Data taken from a collection:
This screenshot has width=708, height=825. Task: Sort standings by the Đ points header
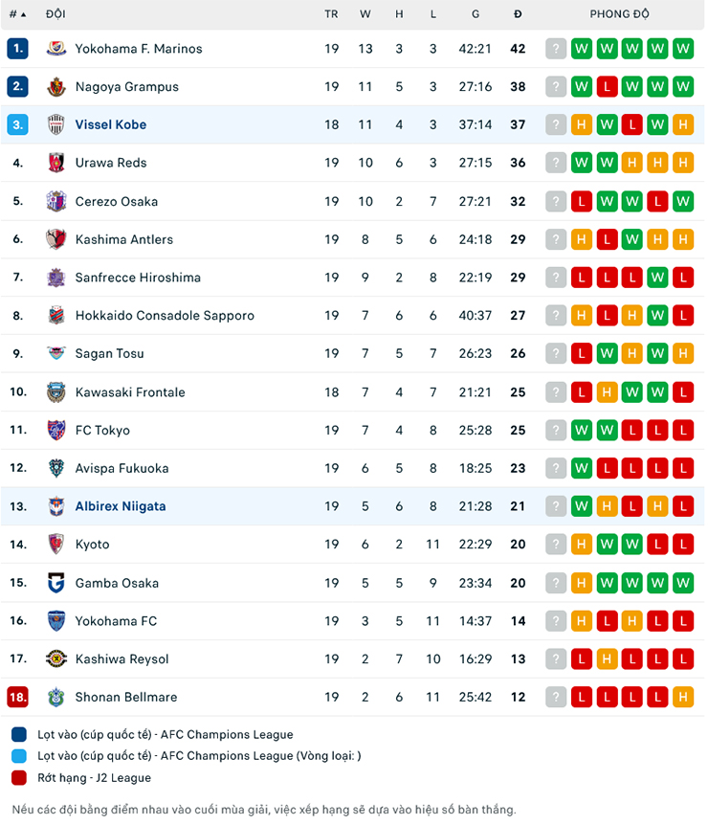(x=518, y=14)
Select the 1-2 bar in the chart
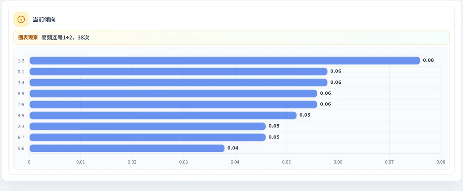Viewport: 463px width, 191px height. pyautogui.click(x=225, y=61)
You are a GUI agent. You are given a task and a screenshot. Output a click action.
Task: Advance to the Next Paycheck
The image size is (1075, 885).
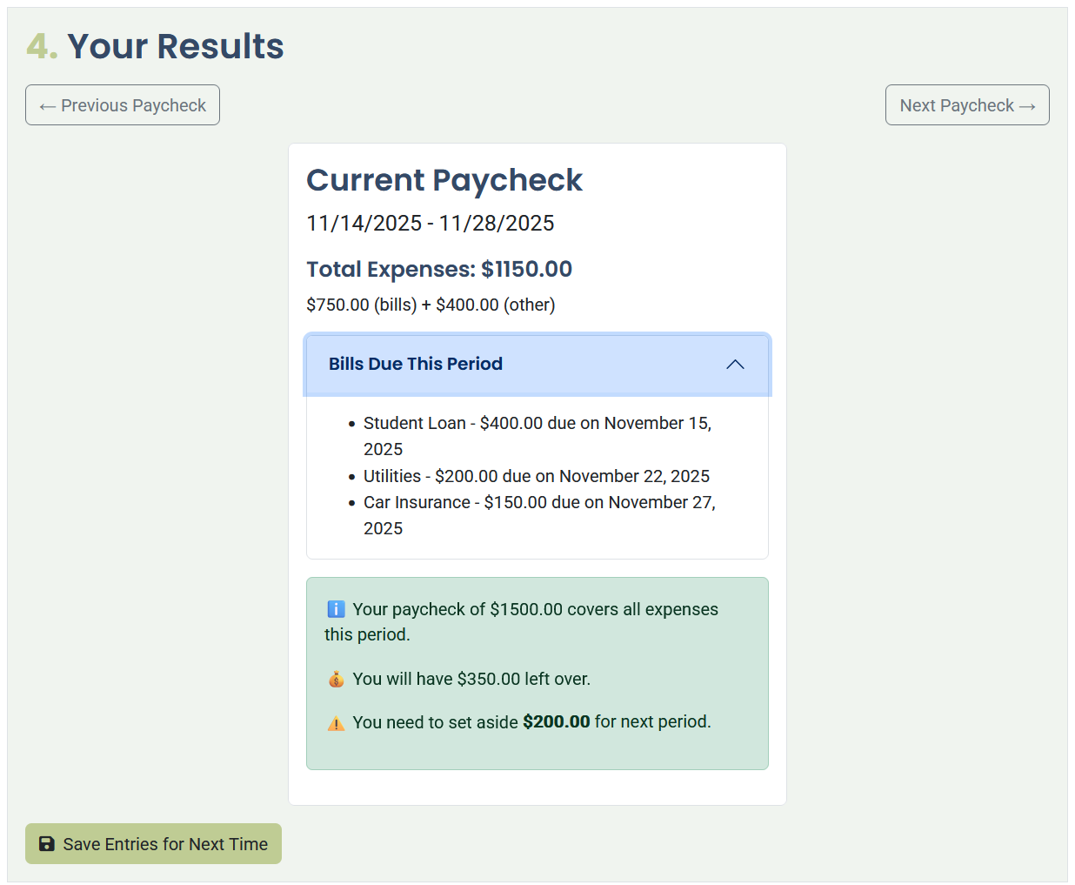click(x=967, y=104)
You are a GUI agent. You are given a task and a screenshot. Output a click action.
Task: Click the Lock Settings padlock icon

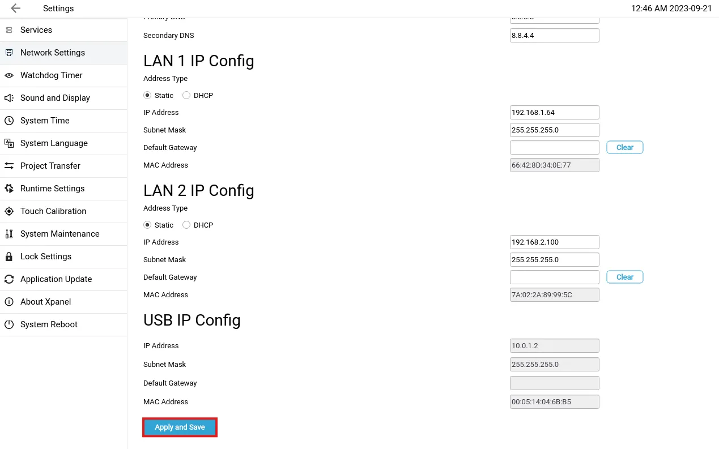click(9, 256)
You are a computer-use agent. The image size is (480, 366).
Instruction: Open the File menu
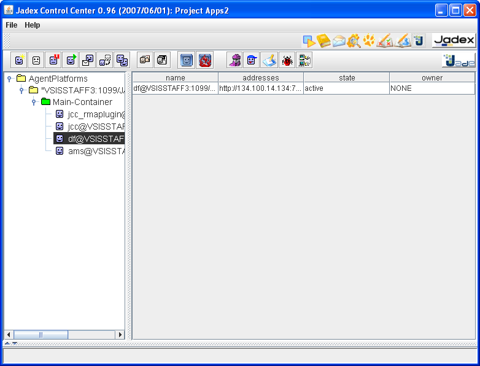click(11, 25)
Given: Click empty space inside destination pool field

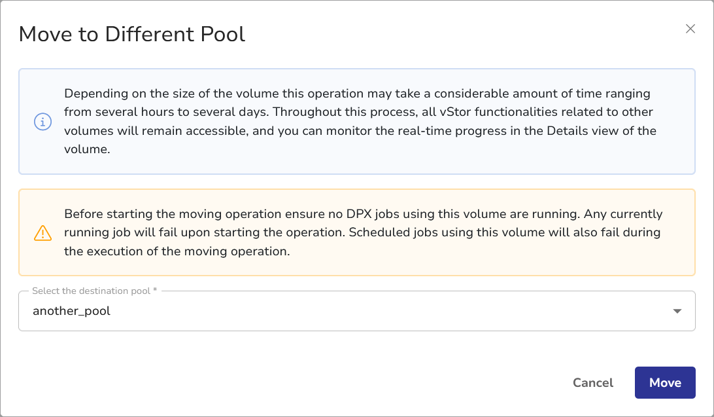Looking at the screenshot, I should [392, 312].
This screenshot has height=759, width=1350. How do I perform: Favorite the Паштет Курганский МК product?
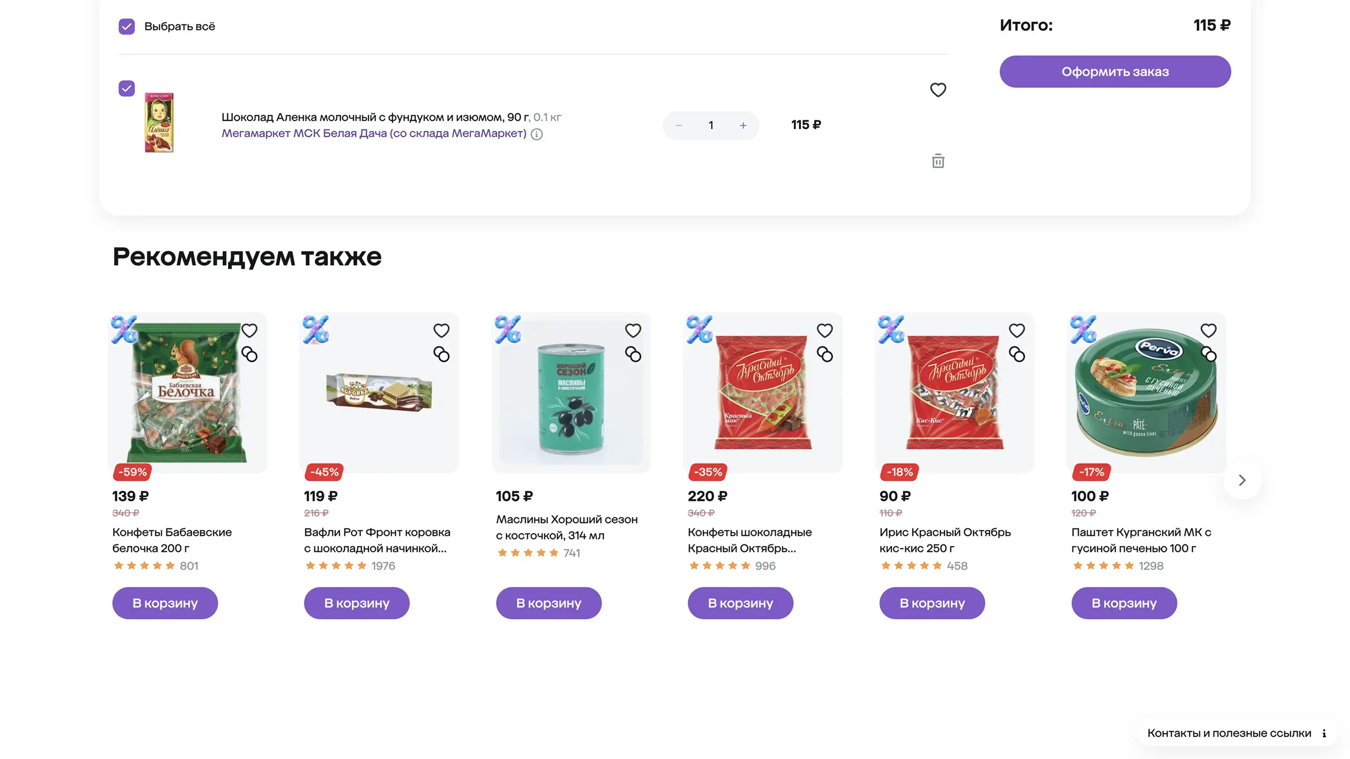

* **Set task**: Retype every line of the data above exactly, leaving out the pictures.

* **Reply**:
This screenshot has width=708, height=825. Task: Sort standings by the Đ points header
(x=518, y=14)
Select the 1-2 bar in the chart
Viewport: 463px width, 191px height. pyautogui.click(x=225, y=61)
You are a GUI agent. You are given a task and a screenshot. Output a click action.
Task: Advance to the Next Paycheck
The image size is (1075, 885).
click(x=967, y=104)
You are a GUI agent. You are given a task and a screenshot. Output a click action.
Task: Click the Lock Settings padlock icon

click(9, 256)
You are a computer-use agent. The image size is (480, 366).
Instruction: Open the File menu
click(11, 25)
Given: Click empty space inside destination pool field

Looking at the screenshot, I should [392, 312].
This screenshot has height=759, width=1350. How do I perform: Favorite the Паштет Курганский МК product?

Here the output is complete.